:: TEXT SEGMENT
UNITED STATES
SECURITIES AND EXCHANGE COMMISSION
WASHINGTON, D.C. 20549
FORM 8-K
CURRENT REPORT
PURSUANT TO SECTION 13 OR 15(d) OF THE
SECURITIES EXCHANGE ACT OF 1934
Date of Report (Date of earliest event reported): September 25, 2009
MMC ENERGY, INC.
(Exact name of registrant as specified in its charter)
Delaware | 000-51968 | 98-0493819 |
(State or other jurisdiction of incorporation) | (Commission File Number) | (IRS Employer Identification No.) |
26 Broadway, Suite 960 New York, NY | 10004 |
(Address of Principal Executive Offices) | (Zip Code) |
(212) 977-0900
(Registrant's telephone number, including area code)
Check the appropriate box below if the Form 8-K filing is intended to simultaneously satisfy the filing obligation of the registrant under any of the following provisions (see General Instruction A.2. below):
o Written communications pursuant to Rule 425 under the Securities Act (17 CFR 230.425)
o Soliciting material pursuant to Rule 14a-12 under the Exchange Act (17 CFR 240.14a-12)
o Pre-commencement communications pursuant to Rule 14d-2(b) under the Exchange Act (17 CFR 240.14d-2(b))
o Pre-commencement communications pursuant to Rule 13e-4(c) under the Exchange Act (17 CFR 240.13e-4(c))
::::
:: DATASET EXTRACT
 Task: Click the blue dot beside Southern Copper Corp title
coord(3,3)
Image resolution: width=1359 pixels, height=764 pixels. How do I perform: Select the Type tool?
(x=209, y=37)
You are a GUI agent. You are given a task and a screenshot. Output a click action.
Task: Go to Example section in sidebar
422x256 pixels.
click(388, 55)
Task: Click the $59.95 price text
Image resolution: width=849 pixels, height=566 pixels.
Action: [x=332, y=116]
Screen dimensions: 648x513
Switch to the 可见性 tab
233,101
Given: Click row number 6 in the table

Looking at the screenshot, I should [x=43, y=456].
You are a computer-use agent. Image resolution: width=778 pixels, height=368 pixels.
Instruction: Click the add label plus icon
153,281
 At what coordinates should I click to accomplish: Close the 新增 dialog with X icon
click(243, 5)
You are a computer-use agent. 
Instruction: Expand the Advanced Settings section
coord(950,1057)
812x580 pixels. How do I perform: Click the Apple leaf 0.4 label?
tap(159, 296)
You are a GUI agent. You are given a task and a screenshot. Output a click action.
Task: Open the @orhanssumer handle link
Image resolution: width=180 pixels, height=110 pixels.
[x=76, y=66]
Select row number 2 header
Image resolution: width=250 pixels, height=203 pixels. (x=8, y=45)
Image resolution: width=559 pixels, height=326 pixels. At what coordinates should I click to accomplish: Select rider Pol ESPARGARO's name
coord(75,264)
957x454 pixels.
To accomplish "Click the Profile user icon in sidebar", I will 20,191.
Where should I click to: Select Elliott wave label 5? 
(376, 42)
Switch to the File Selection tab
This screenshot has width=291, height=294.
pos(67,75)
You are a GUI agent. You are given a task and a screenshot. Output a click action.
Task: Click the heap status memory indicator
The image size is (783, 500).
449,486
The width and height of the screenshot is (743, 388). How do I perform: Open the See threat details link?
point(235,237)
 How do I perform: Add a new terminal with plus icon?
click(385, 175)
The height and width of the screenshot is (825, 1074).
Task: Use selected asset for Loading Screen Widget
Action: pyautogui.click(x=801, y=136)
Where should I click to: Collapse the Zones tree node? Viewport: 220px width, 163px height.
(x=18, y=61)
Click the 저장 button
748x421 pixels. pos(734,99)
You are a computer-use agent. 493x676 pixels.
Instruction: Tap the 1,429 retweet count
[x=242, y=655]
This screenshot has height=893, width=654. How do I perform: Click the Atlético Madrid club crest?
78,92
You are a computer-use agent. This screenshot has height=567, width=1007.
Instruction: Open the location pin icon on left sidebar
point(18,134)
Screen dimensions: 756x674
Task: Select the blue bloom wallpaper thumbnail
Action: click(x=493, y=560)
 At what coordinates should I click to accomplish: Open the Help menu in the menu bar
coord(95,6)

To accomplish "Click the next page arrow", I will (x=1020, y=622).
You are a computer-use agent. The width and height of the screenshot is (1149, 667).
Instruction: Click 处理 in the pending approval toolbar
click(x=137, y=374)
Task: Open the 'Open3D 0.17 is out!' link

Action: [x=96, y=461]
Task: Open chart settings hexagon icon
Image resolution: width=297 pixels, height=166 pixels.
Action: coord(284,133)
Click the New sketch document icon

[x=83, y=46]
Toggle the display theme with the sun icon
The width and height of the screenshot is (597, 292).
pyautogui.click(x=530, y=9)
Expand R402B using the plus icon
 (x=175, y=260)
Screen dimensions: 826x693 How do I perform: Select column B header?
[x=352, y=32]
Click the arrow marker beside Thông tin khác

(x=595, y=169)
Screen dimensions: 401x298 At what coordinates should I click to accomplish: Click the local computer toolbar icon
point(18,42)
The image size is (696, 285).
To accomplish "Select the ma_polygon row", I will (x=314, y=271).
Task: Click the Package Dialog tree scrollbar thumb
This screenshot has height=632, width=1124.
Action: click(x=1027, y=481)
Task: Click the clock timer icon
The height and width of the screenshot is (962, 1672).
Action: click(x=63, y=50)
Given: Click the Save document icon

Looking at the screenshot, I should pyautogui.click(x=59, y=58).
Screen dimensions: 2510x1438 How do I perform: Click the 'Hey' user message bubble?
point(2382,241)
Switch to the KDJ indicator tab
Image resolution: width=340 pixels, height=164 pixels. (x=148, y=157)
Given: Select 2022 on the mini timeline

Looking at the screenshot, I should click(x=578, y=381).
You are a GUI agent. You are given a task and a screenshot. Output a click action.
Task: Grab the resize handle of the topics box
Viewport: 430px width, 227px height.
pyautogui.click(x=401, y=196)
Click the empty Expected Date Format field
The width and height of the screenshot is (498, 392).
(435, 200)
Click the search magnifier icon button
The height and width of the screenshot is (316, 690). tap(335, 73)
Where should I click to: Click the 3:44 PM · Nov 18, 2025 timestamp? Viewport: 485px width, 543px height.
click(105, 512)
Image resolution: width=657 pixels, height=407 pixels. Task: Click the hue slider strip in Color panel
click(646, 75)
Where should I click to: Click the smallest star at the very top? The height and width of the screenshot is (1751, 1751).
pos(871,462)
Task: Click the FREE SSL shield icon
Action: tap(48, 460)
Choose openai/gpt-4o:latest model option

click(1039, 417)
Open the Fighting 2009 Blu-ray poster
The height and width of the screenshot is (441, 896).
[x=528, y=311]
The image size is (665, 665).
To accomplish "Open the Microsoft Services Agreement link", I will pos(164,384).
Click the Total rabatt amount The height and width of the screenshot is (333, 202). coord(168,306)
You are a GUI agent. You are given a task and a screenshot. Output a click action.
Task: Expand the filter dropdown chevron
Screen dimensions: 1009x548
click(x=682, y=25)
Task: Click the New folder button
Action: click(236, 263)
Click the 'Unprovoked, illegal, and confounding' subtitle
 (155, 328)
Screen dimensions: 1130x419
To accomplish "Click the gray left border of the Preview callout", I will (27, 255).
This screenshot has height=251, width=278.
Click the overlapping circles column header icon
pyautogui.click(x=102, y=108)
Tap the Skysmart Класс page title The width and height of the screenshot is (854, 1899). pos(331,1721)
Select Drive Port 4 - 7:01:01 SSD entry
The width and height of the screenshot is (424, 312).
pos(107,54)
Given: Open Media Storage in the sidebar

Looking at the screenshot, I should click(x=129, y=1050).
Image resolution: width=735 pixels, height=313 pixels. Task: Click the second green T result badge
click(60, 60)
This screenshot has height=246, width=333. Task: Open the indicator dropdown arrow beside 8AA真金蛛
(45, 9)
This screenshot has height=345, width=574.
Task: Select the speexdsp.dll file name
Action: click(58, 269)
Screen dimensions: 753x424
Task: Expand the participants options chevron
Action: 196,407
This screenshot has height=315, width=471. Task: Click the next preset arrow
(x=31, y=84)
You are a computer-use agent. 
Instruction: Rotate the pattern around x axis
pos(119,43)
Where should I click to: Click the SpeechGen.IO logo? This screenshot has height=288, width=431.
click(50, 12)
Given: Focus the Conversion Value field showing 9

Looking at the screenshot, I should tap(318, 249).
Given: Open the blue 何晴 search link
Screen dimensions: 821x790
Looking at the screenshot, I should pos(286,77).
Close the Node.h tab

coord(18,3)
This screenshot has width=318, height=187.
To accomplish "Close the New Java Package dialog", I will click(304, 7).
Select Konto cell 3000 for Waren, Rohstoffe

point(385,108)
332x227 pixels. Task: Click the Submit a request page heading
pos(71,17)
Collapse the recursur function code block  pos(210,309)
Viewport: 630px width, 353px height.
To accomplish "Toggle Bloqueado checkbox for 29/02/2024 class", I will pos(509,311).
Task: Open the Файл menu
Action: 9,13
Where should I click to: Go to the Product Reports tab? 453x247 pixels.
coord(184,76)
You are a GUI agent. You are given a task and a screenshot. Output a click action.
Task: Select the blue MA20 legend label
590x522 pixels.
::::
■ SET TASKS
1: Answer from the 8-K cover page:
(a) What is the date of the earliest event reported?
(b) In which state is the registrant incorporated?
(c) What is the registrant's telephone number?
2: Duplicate a passage of the 8-K cover page: begin at the words "UNITED STATES" and stop after "MMC ENERGY, INC.".
Use only the 8-K cover page, not the records.

■ RESPONSES
1:
(a) September 25, 2009
(b) Delaware
(c) (212) 977-0900

2:
UNITED STATES
SECURITIES AND EXCHANGE COMMISSION
WASHINGTON, D.C. 20549
FORM 8-K
CURRENT REPORT
PURSUANT TO SECTION 13 OR 15(d) OF THE
SECURITIES EXCHANGE ACT OF 1934
Date of Report (Date of earliest event reported): September 25, 2009
MMC ENERGY, INC.